I giudici della terza sezione della Corte d’Appello di Roma hanno confermato la condanna a otto mesi di reclusione nei confronti di Andrea Delmastro Delle Vedove, deputato di Fratelli d’Italia ed ex sottosegretario alla Giustizia. L’esponente politico è accusato del reato di rivelazione di segreto d’ufficio in merito alla nota vicenda legata all’anarchico Alfredo Cospito.
La decisione del collegio capitolino, giunta dopo una camera di consiglio durata circa due ore e quaranta minuti, ribadisce integralmente la sentenza di primo grado emessa dal Tribunale di Roma nel febbraio del 2025. Restano inalterate sia la pena detentiva (con il beneficio della sospensione) sia le sanzioni accessorie, tra cui l’interdizione della durata di un anno dai pubblici uffici. I giudici hanno invece confermato il rigetto delle istanze risarcitorie avanzate dalle parti civili, quattro parlamentari del Partito Democratico.

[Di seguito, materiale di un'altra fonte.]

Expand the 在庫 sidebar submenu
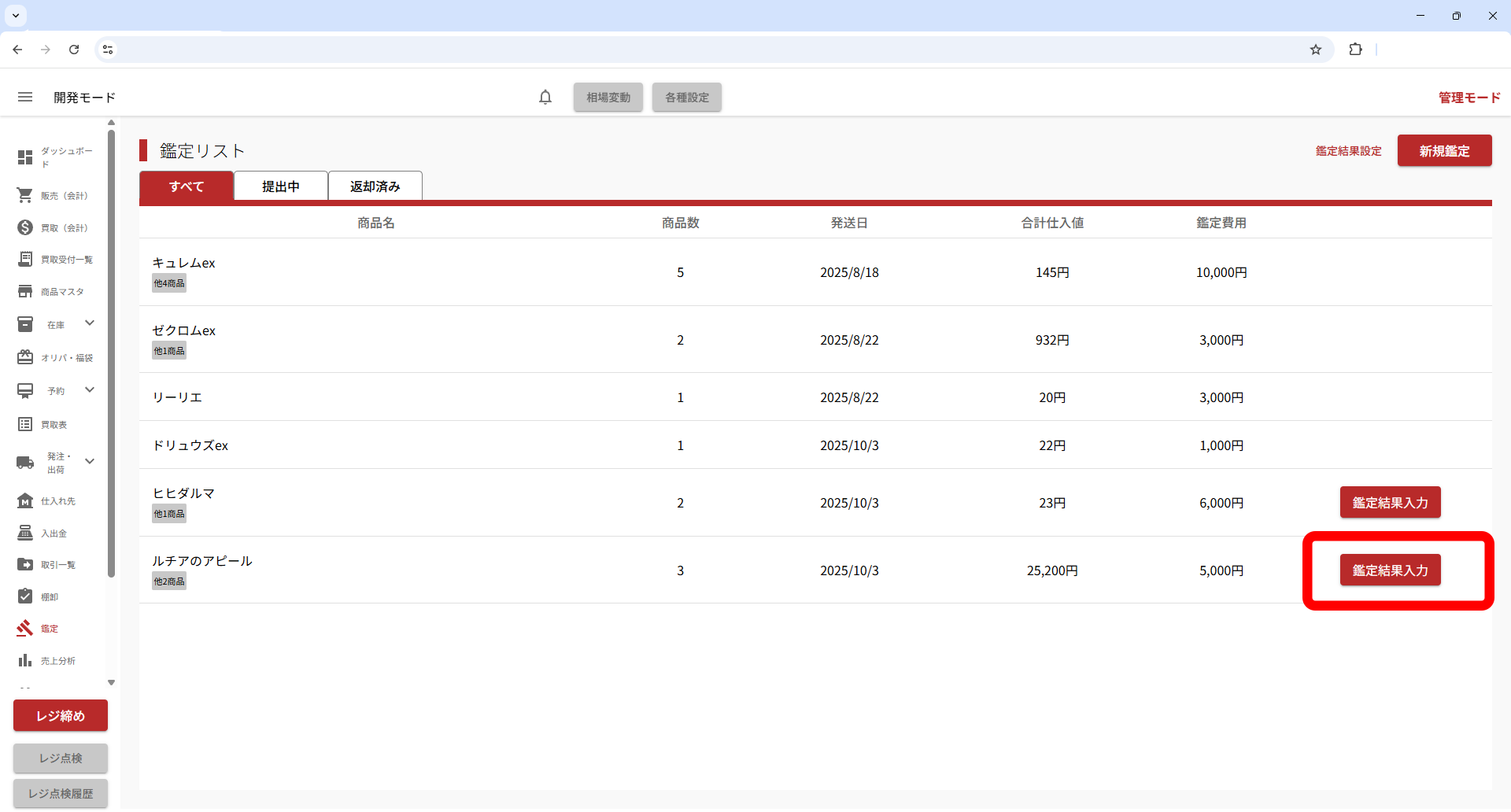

Il verdetto d’Appello si pone in netto contrasto con le conclusioni rassegnate lo scorso 22 aprile dal sostituto procuratore generale, il quale aveva formalmente richiesto l’assoluzione per l’imputato con la formula “il fatto non costituisce reato”, ritenendo che la documentazione divulgata non fosse coperta da segreto formale.

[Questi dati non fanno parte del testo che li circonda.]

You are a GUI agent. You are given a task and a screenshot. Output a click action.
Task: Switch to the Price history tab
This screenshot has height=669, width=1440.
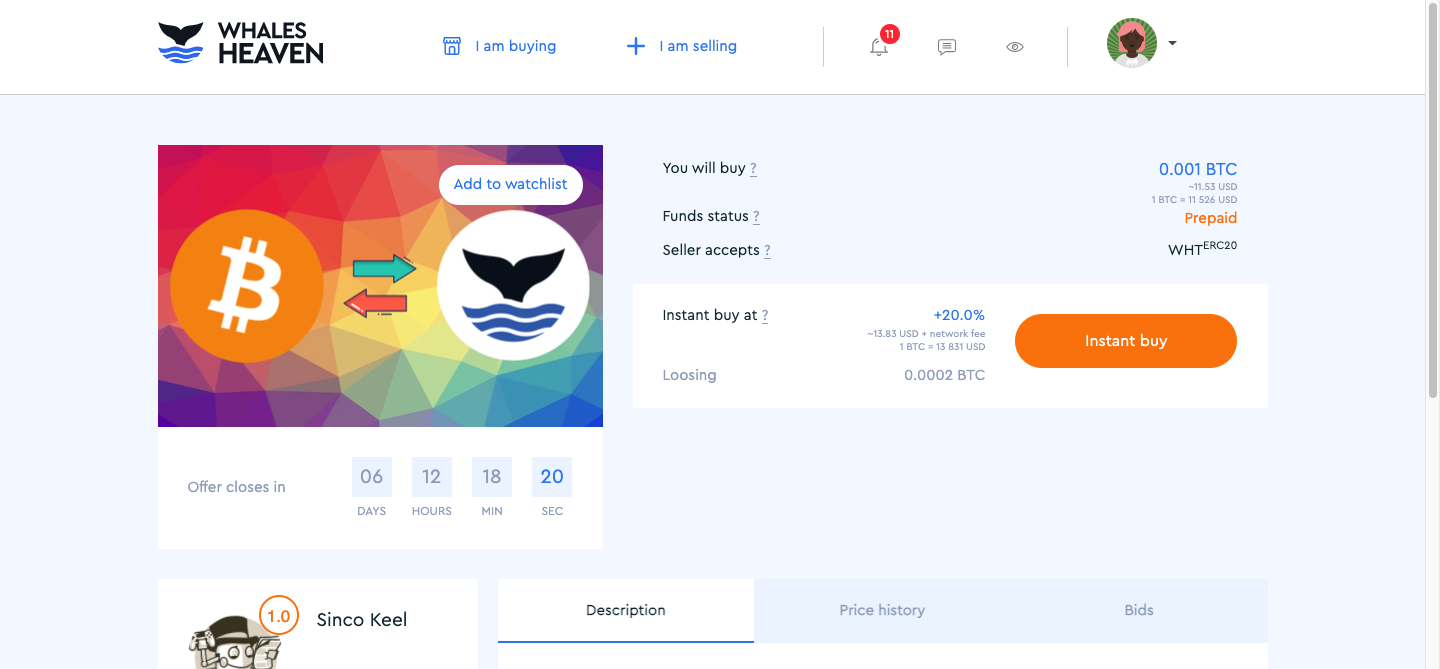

Il caso giudiziario risale ai primi mesi del 2023, durante il delicato periodo in cui l’anarchico Alfredo Cospito – detenuto sotto regime di carcere duro (41-bis) e condannato a 23 anni per l’attentato alla caserma dei Carabinieri di Fossano e per reati legati alla Federazione Anarchica Informale (Fai-Fri) – stava portando avanti un prolungato sciopero della fame contro la misura restrittiva.
In quel contesto, il deputato di Fratelli d’Italia e vicepresidente del Copasir, Giovanni Donzelli, intervenne nell’Aula della Camera dei Deputati rivelando pubblicamente il contenuto di alcuni colloqui avvenuti nel penitenziario di Sassari tra Cospito e altri detenuti di spicco appartenenti alla criminalità organizzata (camorra e ‘ndrangheta). Successivamente emerse che a trasmettere quelle informazioni sensibili a Donzelli era stato proprio il coinquilino e compagno di partito Andrea Delmastro, all’epoca sottosegretario alla Giustizia con delega al DAP (Dipartimento dell’Amministrazione Penitenziaria).
Presente in aula al momento della lettura del dispositivo, Delmastro non ha rilasciato dichiarazioni a caldo ai giornalisti, limitandosi a un laconico “buon lavoro”. Successivamente, ha commentato la sentenza tramite una nota ufficiale esprimendo fermezza:
“Non condivido la decisione della Corte d’Appello, ma ne prendo atto. Non ho intenzione di fermarmi qui. Andrò fino in Cassazione, forte anche delle richieste assolutorie da parte della stessa Procura, nella certezza di riuscire finalmente a dimostrare la correttezza del mio operato, senza se e senza ma”.
I legali della difesa, Giuseppe Valentino e Riccardo Milani, hanno già annunciato il ricorso. “Aspetteremo i 90 giorni previsti per il deposito delle motivazioni, dopodiché presenteremo formale ricorso in Cassazione”, ha spiegato l’avvocato Milani. La linea difensiva continuerà a fare leva sulla natura non classificata della relazione ministeriale scambiata tra i due parlamentari, escludendo l’intenzione di violare segreti d’ufficio.
Dal punto di vista politico, la posizione dell’esponente di Fratelli d’Italia si era già in parte delineata lo scorso 24 marzo con le sue dimissioni dalla carica di sottosegretario alla Giustizia, una scelta che ha alleggerito la pressione istituzionale sul governo Meloni, pur lasciando aperto il dibattito giuridico e politico attorno ai confini del segreto d’ufficio e alle prerogative parlamentari. Nel frattempo, sul fronte principale del caso, la Corte europea dei diritti umani ha già respinto nel settembre 2025 i ricorsi dei legali di Cospito contro il 41-bis, definendoli “manifestamente infondati”.